What to produce:
Could you format the lines from the one containing "Click the Best Of #BookTok TikTok icon" through the one containing "click(x=601, y=279)" as a JSON list of strings, one string per line, leaving out any blank lines?

(A block of data)
******
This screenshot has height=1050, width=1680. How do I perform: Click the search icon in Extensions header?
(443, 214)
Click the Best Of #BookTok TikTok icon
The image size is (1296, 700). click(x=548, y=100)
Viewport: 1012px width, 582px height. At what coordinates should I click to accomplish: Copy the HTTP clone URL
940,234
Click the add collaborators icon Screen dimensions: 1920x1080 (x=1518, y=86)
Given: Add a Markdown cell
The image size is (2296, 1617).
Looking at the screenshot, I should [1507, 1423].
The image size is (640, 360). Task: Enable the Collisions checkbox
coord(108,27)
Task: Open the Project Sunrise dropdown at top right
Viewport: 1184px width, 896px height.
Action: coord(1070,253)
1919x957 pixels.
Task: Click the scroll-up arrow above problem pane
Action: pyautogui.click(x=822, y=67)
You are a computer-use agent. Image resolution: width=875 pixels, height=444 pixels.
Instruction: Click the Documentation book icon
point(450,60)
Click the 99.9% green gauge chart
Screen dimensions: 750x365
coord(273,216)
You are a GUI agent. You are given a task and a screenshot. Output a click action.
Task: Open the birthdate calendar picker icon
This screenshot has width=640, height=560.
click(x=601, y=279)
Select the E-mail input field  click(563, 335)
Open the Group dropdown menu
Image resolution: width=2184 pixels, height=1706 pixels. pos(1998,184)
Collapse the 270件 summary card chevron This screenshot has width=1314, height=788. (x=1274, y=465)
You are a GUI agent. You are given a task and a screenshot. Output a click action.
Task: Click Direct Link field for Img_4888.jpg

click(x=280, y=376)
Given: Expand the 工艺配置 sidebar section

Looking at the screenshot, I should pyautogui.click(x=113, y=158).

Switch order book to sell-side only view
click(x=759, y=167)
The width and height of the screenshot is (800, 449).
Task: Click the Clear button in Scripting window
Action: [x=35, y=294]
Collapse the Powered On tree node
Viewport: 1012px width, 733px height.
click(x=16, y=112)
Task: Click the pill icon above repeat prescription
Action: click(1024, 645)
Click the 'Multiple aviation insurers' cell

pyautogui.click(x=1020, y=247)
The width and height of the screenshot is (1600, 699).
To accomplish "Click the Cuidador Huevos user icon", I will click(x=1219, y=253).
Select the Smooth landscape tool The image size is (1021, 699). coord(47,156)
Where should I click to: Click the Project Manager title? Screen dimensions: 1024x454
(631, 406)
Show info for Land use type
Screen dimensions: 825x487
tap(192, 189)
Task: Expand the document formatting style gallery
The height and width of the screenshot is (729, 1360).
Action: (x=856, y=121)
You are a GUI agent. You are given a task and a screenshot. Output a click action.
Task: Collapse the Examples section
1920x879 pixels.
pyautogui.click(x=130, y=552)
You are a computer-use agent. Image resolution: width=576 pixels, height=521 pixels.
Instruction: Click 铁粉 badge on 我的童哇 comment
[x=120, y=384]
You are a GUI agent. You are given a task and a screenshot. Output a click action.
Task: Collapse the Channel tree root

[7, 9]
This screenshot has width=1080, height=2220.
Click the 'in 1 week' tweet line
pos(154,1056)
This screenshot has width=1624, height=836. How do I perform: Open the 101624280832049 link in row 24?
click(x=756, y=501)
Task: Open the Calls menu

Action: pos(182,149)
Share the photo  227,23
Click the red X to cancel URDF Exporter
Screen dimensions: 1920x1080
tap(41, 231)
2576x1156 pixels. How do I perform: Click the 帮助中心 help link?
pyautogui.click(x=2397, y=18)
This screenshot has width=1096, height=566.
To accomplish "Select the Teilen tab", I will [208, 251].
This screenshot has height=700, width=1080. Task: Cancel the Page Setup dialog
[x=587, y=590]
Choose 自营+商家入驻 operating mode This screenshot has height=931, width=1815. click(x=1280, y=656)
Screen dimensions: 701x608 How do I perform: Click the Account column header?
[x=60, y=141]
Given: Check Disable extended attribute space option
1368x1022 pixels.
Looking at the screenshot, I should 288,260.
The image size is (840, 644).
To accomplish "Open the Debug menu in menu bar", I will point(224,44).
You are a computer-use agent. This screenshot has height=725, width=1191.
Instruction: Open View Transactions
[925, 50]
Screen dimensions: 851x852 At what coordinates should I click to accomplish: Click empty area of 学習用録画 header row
******
Written answer:
[
  "Click the Best Of #BookTok TikTok icon",
  "The image size is (1296, 700). click(x=548, y=100)",
  "Viewport: 1012px width, 582px height. At what coordinates should I click to accomplish: Copy the HTTP clone URL",
  "940,234",
  "Click the add collaborators icon Screen dimensions: 1920x1080 (x=1518, y=86)",
  "Given: Add a Markdown cell",
  "The image size is (2296, 1617).",
  "Looking at the screenshot, I should [1507, 1423].",
  "The image size is (640, 360). Task: Enable the Collisions checkbox",
  "coord(108,27)",
  "Task: Open the Project Sunrise dropdown at top right",
  "Viewport: 1184px width, 896px height.",
  "Action: coord(1070,253)",
  "1919x957 pixels.",
  "Task: Click the scroll-up arrow above problem pane",
  "Action: pyautogui.click(x=822, y=67)",
  "You are a computer-use agent. Image resolution: width=875 pixels, height=444 pixels.",
  "Instruction: Click the Documentation book icon",
  "point(450,60)",
  "Click the 99.9% green gauge chart",
  "Screen dimensions: 750x365",
  "coord(273,216)",
  "You are a GUI agent. You are given a task and a screenshot. Output a click action.",
  "Task: Open the birthdate calendar picker icon",
  "This screenshot has width=640, height=560.",
  "click(x=601, y=279)"
]